Chip giant Nvidia, today, announced a partnership with California headquartered non-profit Open Robotics. The partnership will help improve support for Nvidia’s hardware on Open Robotics’ Robot Operating System (ROS) 2, the newest version of the company’s open-source development suite for robots. The chip firm said that the collaboration will help reduce development time for incorporating computer vision and machine learning/artificial intelligence (AI) applications in robots.
The ROS platform has been an important part of development in the global robotics space for over 9 years now. The platform has been used by the National Aeronautics and Space Administration (NASA) on humanoid robots, while Open Robotics has also worked on marine robots, driverless cars, etc.
“NASA was among the earlier adopters of our open-source tools, starting when they ported their Robonaut 2 humanoid to use ROS and Gazebo back in 2012. Their successor Valkyrie humanoid was ROS-based from the start, as were the Astrobee free-flyers that now help astronauts on the International Space Station,” the company said on its website.
According to Nvidia, the partnership will allow management of data flow and share memory across GPU and other processors on the Nvidia Jetson Edge AI platform, a supercomputer-based AI computing platform. In addition, Nvidia Isaac Sim, which is a scalable robotics simulation application, will be interoperable with Open Robotics’ ROS 1 and ROS 2 systems.
ROS developers will be able to move their robots between Open Robotics’ Ignition Gazebo and Isaac Sim environments, allowing them to run large scale simulations. “As more ROS developers leverage hardware platforms that contain additional compute capabilities designed to offload the host CPU, ROS is evolving to make it easier to efficiently take advantage of these advanced hardware resources,” said Brian Gerkey, CEO of Open Robotics.

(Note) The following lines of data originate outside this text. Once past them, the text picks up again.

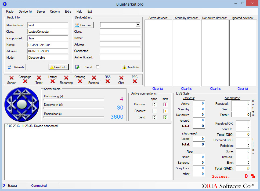Click the Lottery red X icon
260x191 pixels.
(52, 81)
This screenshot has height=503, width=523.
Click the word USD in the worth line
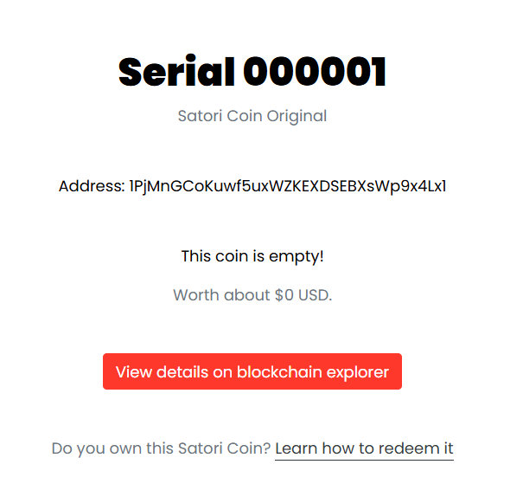315,295
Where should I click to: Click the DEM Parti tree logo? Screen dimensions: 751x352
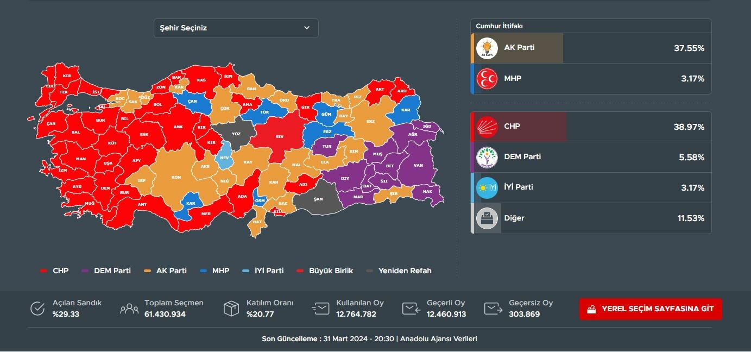(487, 158)
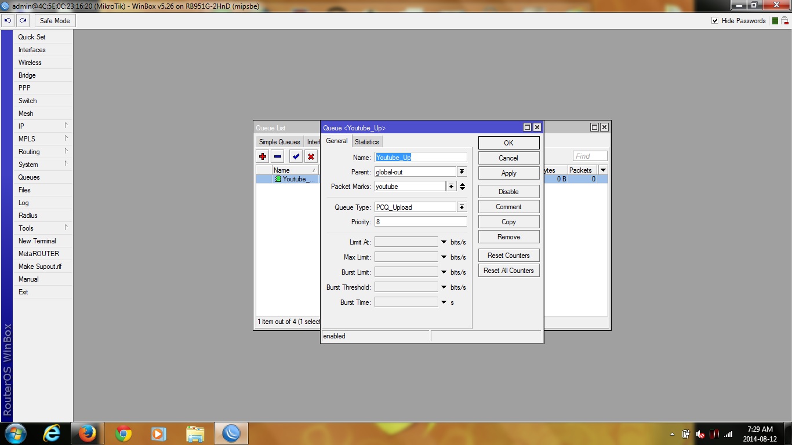Click the Apply button
The height and width of the screenshot is (445, 792).
[508, 173]
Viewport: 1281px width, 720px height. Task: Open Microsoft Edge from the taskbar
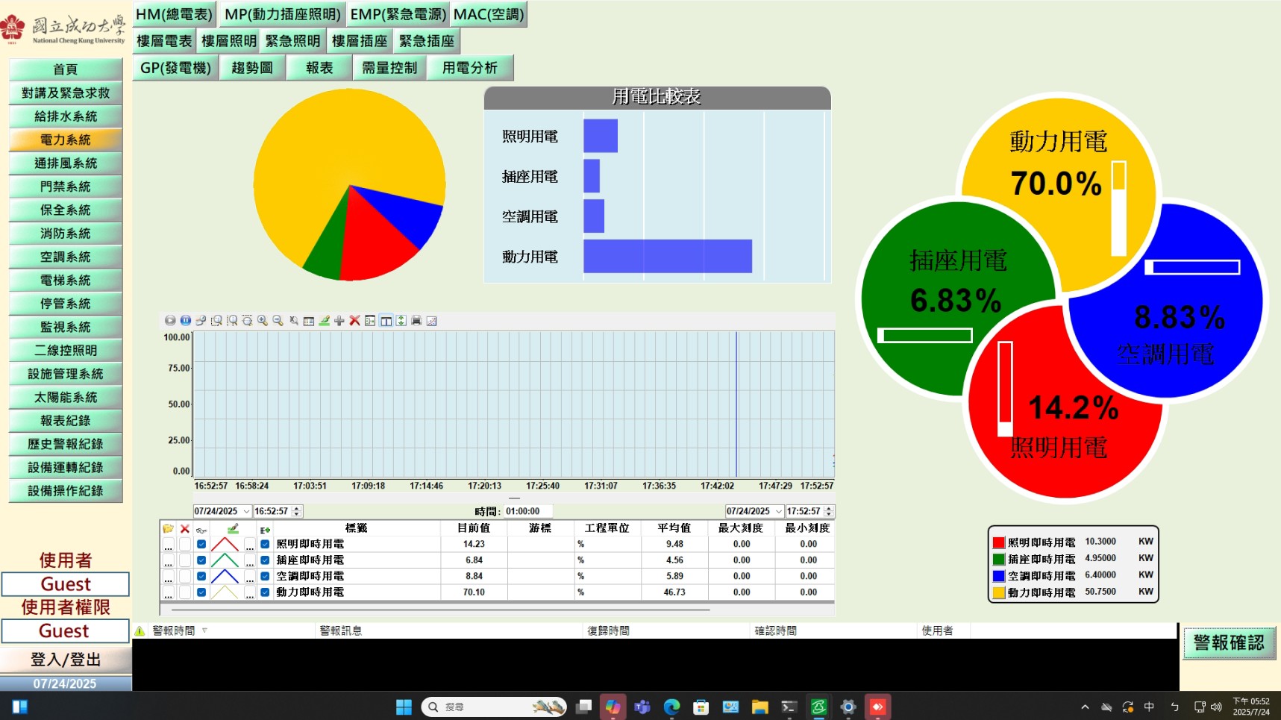click(x=671, y=707)
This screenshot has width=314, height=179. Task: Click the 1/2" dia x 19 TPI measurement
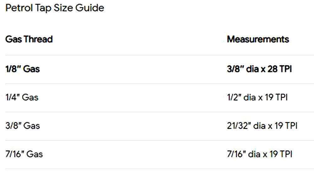(x=257, y=97)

The companies said that the first software coming out of the collaboration is expected in 2022. "Nvidia has invested heavily in compute hardware that's relevant for modern robotics and AI workloads. Robots ingest and process large data volumes from sensors such as cameras and lasers. Nvidia's architecture allows that data flow to happen incredibly efficiently,” the chip maker told The Register in an interview.